• MATERIALS PROVIDED:
○ ○ ○ ○

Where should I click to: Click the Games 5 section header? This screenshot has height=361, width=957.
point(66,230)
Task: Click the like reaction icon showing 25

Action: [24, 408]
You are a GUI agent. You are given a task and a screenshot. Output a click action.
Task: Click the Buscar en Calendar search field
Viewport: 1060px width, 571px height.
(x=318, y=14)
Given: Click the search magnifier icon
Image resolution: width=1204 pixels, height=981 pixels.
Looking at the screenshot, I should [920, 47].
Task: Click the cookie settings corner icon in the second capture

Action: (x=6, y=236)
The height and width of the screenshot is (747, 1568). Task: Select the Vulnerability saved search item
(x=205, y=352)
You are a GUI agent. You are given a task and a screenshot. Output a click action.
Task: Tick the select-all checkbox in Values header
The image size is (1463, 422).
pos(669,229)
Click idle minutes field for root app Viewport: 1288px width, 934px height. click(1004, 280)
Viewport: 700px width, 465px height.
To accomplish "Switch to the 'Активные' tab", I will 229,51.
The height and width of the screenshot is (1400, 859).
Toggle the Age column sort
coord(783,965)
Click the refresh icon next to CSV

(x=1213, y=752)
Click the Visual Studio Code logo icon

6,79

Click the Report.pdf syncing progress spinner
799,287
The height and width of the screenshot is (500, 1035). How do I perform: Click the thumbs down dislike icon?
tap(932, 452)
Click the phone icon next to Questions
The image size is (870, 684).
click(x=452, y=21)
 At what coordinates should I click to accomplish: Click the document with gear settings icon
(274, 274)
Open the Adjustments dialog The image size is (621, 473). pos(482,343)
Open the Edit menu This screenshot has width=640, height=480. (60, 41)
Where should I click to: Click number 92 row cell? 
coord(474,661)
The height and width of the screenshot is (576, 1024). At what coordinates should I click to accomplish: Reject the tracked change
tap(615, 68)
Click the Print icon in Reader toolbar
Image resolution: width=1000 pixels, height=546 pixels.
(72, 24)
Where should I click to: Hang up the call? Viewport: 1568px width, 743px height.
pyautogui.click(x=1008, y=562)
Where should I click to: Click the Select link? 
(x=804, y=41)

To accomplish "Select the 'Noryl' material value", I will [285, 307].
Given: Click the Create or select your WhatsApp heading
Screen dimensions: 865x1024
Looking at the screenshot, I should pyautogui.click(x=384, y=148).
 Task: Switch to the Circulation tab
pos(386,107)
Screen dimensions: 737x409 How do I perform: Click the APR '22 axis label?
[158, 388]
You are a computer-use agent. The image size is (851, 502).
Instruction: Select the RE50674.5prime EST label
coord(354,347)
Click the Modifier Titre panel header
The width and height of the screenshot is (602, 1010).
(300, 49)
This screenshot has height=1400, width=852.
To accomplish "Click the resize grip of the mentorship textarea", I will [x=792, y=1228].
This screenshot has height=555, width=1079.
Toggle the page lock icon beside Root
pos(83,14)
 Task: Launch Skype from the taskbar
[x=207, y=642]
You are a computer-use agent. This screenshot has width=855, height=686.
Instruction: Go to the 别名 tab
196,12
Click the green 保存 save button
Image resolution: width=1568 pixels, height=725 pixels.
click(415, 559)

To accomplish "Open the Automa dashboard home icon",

○ ○ ○ ○

• SET PROBLEM: Write out all the entries again, changing every "Viewport" to "Window" and leaving everything else as it is.

• EXERCISE SOLUTION:
Where should I click to: Click the Games 5 section header? This screenshot has height=361, width=957.
point(66,230)
Task: Click the like reaction icon showing 25

Action: [24, 408]
You are a GUI agent. You are given a task and a screenshot. Output a click action.
Task: Click the Buscar en Calendar search field
Window: 1060px width, 571px height.
(x=318, y=14)
Given: Click the search magnifier icon
Image resolution: width=1204 pixels, height=981 pixels.
Looking at the screenshot, I should [920, 47].
Task: Click the cookie settings corner icon in the second capture

Action: (x=6, y=236)
The height and width of the screenshot is (747, 1568). Task: Select the Vulnerability saved search item
(x=205, y=352)
You are a GUI agent. You are given a task and a screenshot. Output a click action.
Task: Tick the select-all checkbox in Values header
The image size is (1463, 422).
pos(669,229)
Click idle minutes field for root app Window: 1288px width, 934px height. click(1004, 280)
Window: 700px width, 465px height.
To accomplish "Switch to the 'Активные' tab", I will 229,51.
The height and width of the screenshot is (1400, 859).
Toggle the Age column sort
coord(783,965)
Click the refresh icon next to CSV

(x=1213, y=752)
Click the Visual Studio Code logo icon

6,79

Click the Report.pdf syncing progress spinner
799,287
The height and width of the screenshot is (500, 1035). How do I perform: Click the thumbs down dislike icon?
tap(932, 452)
Click the phone icon next to Questions
The image size is (870, 684).
click(x=452, y=21)
 At what coordinates should I click to accomplish: Click the document with gear settings icon
(274, 274)
Open the Adjustments dialog The image size is (621, 473). pos(482,343)
Open the Edit menu This screenshot has width=640, height=480. (60, 41)
Where should I click to: Click number 92 row cell? 
coord(474,661)
The height and width of the screenshot is (576, 1024). At what coordinates should I click to accomplish: Reject the tracked change
tap(615, 68)
Click the Print icon in Reader toolbar
Image resolution: width=1000 pixels, height=546 pixels.
(72, 24)
Where should I click to: Hang up the call? Window: 1568px width, 743px height.
pyautogui.click(x=1008, y=562)
Where should I click to: Click the Select link? 
(x=804, y=41)

To accomplish "Select the 'Noryl' material value", I will [285, 307].
Given: Click the Create or select your WhatsApp heading
Screen dimensions: 865x1024
Looking at the screenshot, I should pyautogui.click(x=384, y=148).
 Task: Switch to the Circulation tab
pos(386,107)
Screen dimensions: 737x409 How do I perform: Click the APR '22 axis label?
[158, 388]
You are a computer-use agent. The image size is (851, 502).
Instruction: Select the RE50674.5prime EST label
coord(354,347)
Click the Modifier Titre panel header
The width and height of the screenshot is (602, 1010).
(300, 49)
This screenshot has height=1400, width=852.
To accomplish "Click the resize grip of the mentorship textarea", I will [x=792, y=1228].
This screenshot has height=555, width=1079.
Toggle the page lock icon beside Root
pos(83,14)
 Task: Launch Skype from the taskbar
[x=207, y=642]
You are a computer-use agent. This screenshot has width=855, height=686.
Instruction: Go to the 别名 tab
196,12
Click the green 保存 save button
Image resolution: width=1568 pixels, height=725 pixels.
click(415, 559)

To accomplish "Open the Automa dashboard home icon",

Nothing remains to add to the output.